2、常见的病毒检测是rt-pcr技术,其标记方法一般为荧光染料嵌合法(sybr greeni)、荧光探针法(taqman探针)和分子信标法。其中分子信标(molecular beacon,mb)是一种有茎环结构的荧光探针,当没有靶序列存在时,分子信标探针低温时自身闭合,荧光基团和淬灭基团相互靠近而不发荧光,而在有靶序列存在的情况下,分子信标低温时与互补的靶序列形成稳定的双链杂交体,使荧光基团和淬灭基团分离,发出荧光,随着循环次数的增加,与模板结合的分子信标的量亦增加,最终的荧光强度与扩增的模板量成正比。该技术具有极高的特异性,而且操作简便、灵敏度高,还可以进行实时检测。因此,如果能利用分子信标探针在不同温度下发出荧光强度的差异的特点,设计出一种能检测高致病性猪蓝耳病病毒的试剂盒,以及使用该试剂盒的检测方法,不仅能解决现有技术敏感性不高、检测范围有限等缺点,还有利于新变异型高致病性猪蓝耳病病毒的辅助诊断和流行病学研究。
技术实现思路
1、针对现有技术的缺陷,本发明设计了一种基于mb-rt-pcr方法能快速检测高致病性猪蓝耳病病毒的试剂盒,同时提供了使用该试剂盒的检测方法。所述试剂盒具有异性强、敏感性高、耗时短的特点。
2、为了实现上述目的,本发明解决技术问题采用如下技术方案:
3、本发明设计了一种基于mb-rt-pcr检测高致病性猪蓝耳病病毒的试剂盒,所述试剂盒包括mb-rt-pcr反应液、酶混合液、阴性质控品、阳性质控品,其中所述mb-rt-pcr反应液包括如seq id no.1所示的上游引物,如seq id no.2所示的下游引物,如seq id no.3所示的分子信标探针。
4、具体地,所述上游引物的序列为5 '-ggcaagcagcagaagagaa-3 ';所述下游引物的序列为5'-ttcccggtcccttgcctctg -3';所述分子信标探针为mb探针,序列为:5'-cagcaa-gccagtcaatcagctgtgcca-ttgctg-3'。
5、上述引物和探针的衍生序列也为本发明的保护范围,所述衍生序列包括引物序列的互补链序列,或引物序列5’端和3’端方向延伸一至五个碱基或删减一至五个碱基得到的序列。
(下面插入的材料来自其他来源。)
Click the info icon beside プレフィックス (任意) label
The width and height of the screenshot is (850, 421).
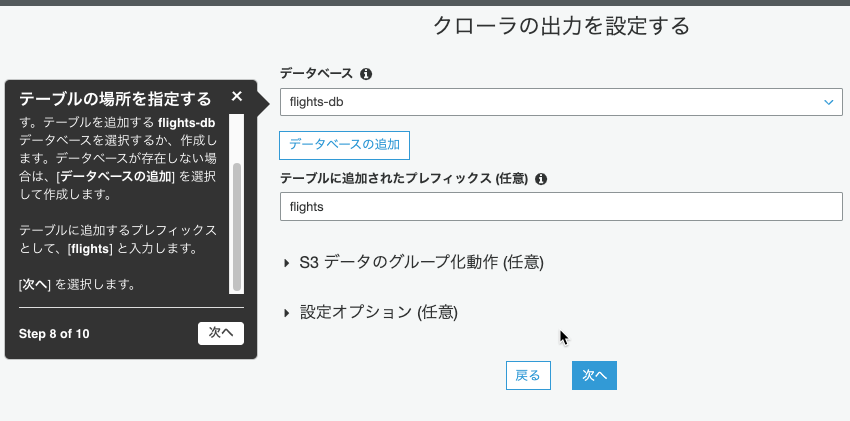[x=540, y=179]
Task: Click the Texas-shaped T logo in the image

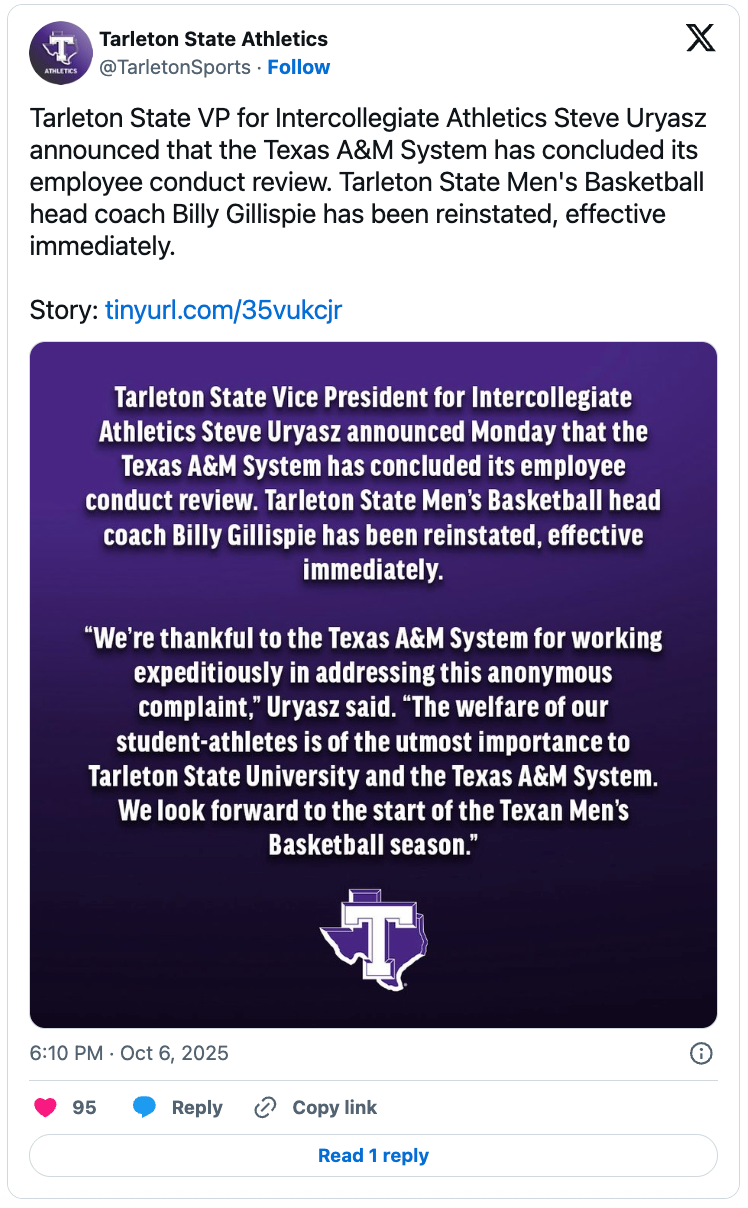Action: (374, 939)
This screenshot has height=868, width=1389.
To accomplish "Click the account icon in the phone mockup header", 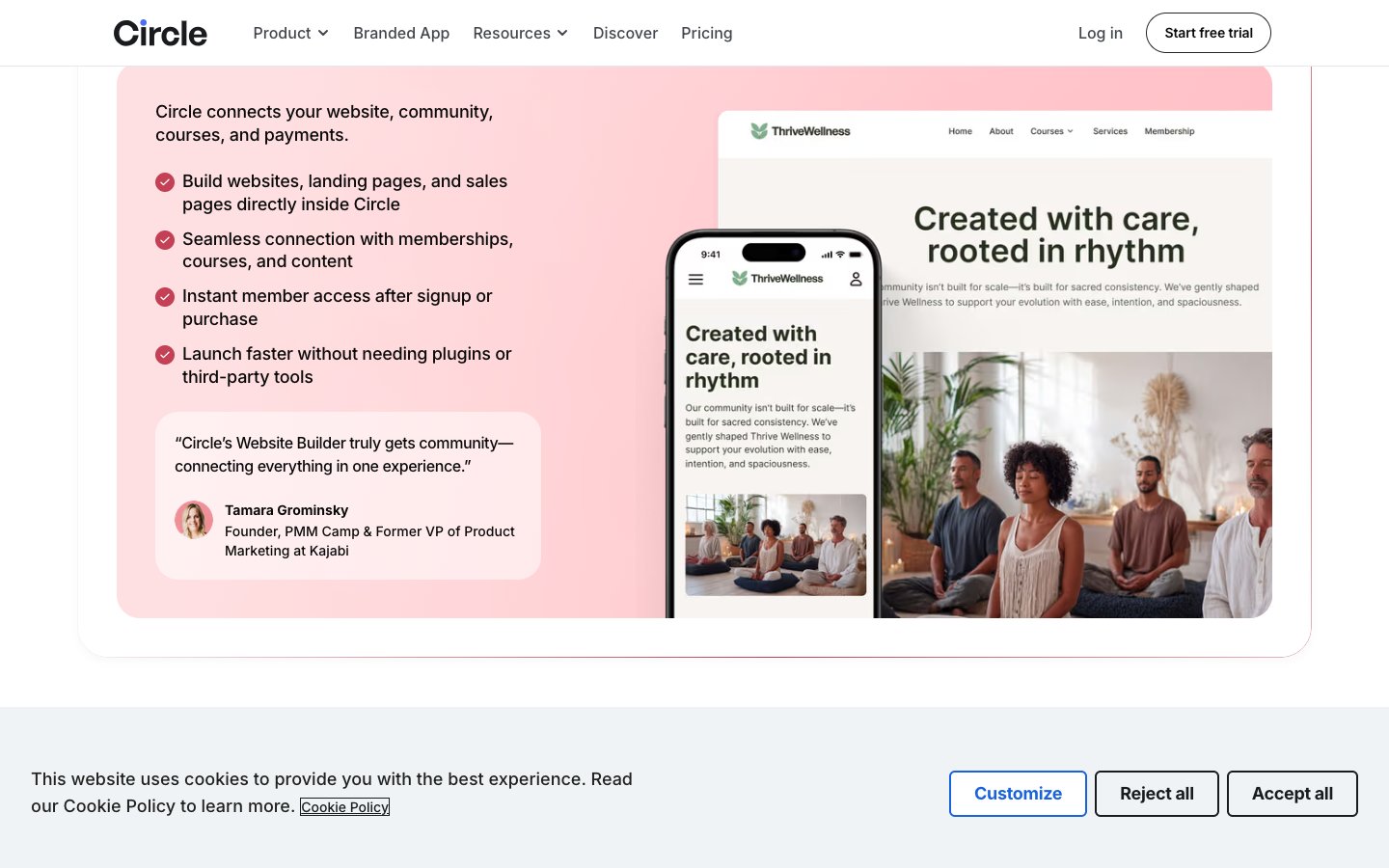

6、在其中一个实施例中,所述上游引物、下游引物与探针的体积比为(0.05~0.1):(0.05~0.1):(0.01:0.02)。
7、具体地,所述上游引物、下游引物与探针的体积比为0.35:0.35:0.01。
8、在其中一个实施例中,所述分子信标探针的3’端标记有荧光淬灭基团,5’端分别标记有荧光报告基团。
9、具体地,所述荧光报告基团选自fam、cy5、rox、vic、或texas red;所述荧光淬灭基团选自bhq-1、bhq-2、bhq-3、dabcyl、dabsyl、tamra或tamra。
10、在其中一个实施例中,所述mb-rt-pcr反应液还包括rt-pcr缓冲液、pcr增强剂、氯化镁、三磷酸脱氧核糖核苷酸混合物、含有镁离子的缓冲液。
11、在其中一个实施例中,所述rt-pcr缓冲液包括ph为7.5~8.9且浓度为20mm~80m的tris-hcl、10mm~5m硫酸铵、100mm~4m氯化钾和体积比为0.01~0.3%的triton x-100,具体地,tris-hcl的ph为8.0。
12、在其中一个实施例中,所述pcr增强剂选自四甲基氯化铵、肉碱、海藻糖和非离子去污剂np-40中的至少一种。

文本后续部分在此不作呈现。